Match C++ Strings and String Literals using regex in Python

Question

I am trying to match Strings (both between double & single quotes ) and String Literals in C++ source files . I am using the re library in Python.

I have reached the point where I can match double quotes with r'"(.*?)"' but having trouble with the syntax for extending the above regex to also match the single quotes strings (confused with the \\ and how to escape the quotes in a Python regex).

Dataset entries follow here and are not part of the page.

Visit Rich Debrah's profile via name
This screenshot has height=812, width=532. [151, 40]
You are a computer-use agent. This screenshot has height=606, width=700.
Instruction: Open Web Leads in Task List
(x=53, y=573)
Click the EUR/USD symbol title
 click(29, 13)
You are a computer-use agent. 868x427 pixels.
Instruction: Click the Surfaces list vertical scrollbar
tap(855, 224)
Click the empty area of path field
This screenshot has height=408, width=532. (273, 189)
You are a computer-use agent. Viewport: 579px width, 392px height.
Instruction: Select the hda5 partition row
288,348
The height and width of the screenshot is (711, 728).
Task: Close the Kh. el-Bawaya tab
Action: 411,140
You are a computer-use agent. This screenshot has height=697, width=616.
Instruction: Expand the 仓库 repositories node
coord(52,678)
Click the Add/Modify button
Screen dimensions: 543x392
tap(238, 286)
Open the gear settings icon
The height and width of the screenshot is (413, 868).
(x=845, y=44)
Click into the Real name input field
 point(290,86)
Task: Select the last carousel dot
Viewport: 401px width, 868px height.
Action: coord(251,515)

Also, from here I want to be able to match each of these cases:

" (unescaped_character|escaped_character)* "
L " (unescaped_character|escaped_character)* "
u8 " (unescaped_character|escaped_character)* "
u " (unescaped_character|escaped_character)* "
U " (unescaped_character|escaped_character)* "
prefix(optional) R "delimiter( raw_characters )delimiter"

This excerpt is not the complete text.